Tüm bu tarihi yolculuğu düşündüğümüzde “Kutsal Roma İmparatoru” unvanının var olan bir devlet ya da imparatorluk fikrinden daha önce ortaya çıktığını söyleyebiliriz. Olsa dahi bu unvan en fazla her birisi "kendi hak ve hürriyet" sahibi olan müstakil bölgeler ve şehirler birliğinden ibarettir. Sorunun merkezinde Konstantinopolis’e duyulan kıskançlık ve Roma’nın eski ihtişamına duyulan özlem vardır.
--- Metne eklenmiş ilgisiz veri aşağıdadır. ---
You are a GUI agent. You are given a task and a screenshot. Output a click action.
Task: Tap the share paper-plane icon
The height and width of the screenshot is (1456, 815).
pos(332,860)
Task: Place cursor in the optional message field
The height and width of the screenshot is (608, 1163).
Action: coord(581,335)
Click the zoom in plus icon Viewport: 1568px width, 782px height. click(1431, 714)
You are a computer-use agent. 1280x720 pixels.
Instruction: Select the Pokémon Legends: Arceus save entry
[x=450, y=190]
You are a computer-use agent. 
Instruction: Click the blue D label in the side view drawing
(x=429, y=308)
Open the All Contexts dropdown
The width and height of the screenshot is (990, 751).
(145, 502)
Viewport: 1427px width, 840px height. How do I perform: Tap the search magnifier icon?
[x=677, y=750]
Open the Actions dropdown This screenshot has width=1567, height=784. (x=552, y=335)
Roma’yı elinde tutan yeni inancın temsilcileriyle “barbar” egemenliğinin sahipleri birlikte imparatorluk unvanını kullanabilmek ve tümüyle bir Hıristiyan kenti olan Konstantinopolis’in önüne geçebilmek için tarihi, inancı ve kültürü yeniden yaratmışlardır. Var olmayan bir ülkenin adının başına kutsiyet ithaf ederek eskiyi diriltmeye ve yeninin önüne geçmeye çalışmışlardır. Ortaçağ’da yeni, dinç ve görkem Konstantinopolis’teydi, Roma eskiyi, ataleti ve vahşeti temsil ediyordu. Roma’ya giren “barbarlar” sahip olmak istedikleri her ne varsa önce yağmalamış sonra da arta kalanlarla yetinmek zorunda kalmışlardır. Ancak bu yetinmek zorunda kaldıkları bu köhne miras dini, siyasi ve ekonomik olarak rakipleri konumundaki Konstantinopolis karşısında hiçbir şey ifade etmiyordu. Siyaseti elinde tutanlar tarihi anlatının her türlüsünü yeniden tanımlayacak söz cambazlarını bulabilir, ortada ne bir Roma vardı ne de bu kül yığınına Kutsal denilebilirdi. Toprağı olmayan Germen Krallarına “İmparator” demek için gerçekten de Ortaçağ’da yaşayan bir Papa olmak gerekirdi. İmparatorluk iddiasında bulunanlar da bu iddiayı dini gerekçeler ile açıklamaya kalkanlar da tarihi, dini ve kültürü yeniden yorumlamaya çalışan siyasi bir zümrenin sesi olmaktan daha fazlası değildi. Böyle olunca da adına “Kutsal Roma İmparatorluğu” denilen garabetin tarihi gerçekliği tümüyle bir safsata olarak ortak geçmişimizde unutulup gitti.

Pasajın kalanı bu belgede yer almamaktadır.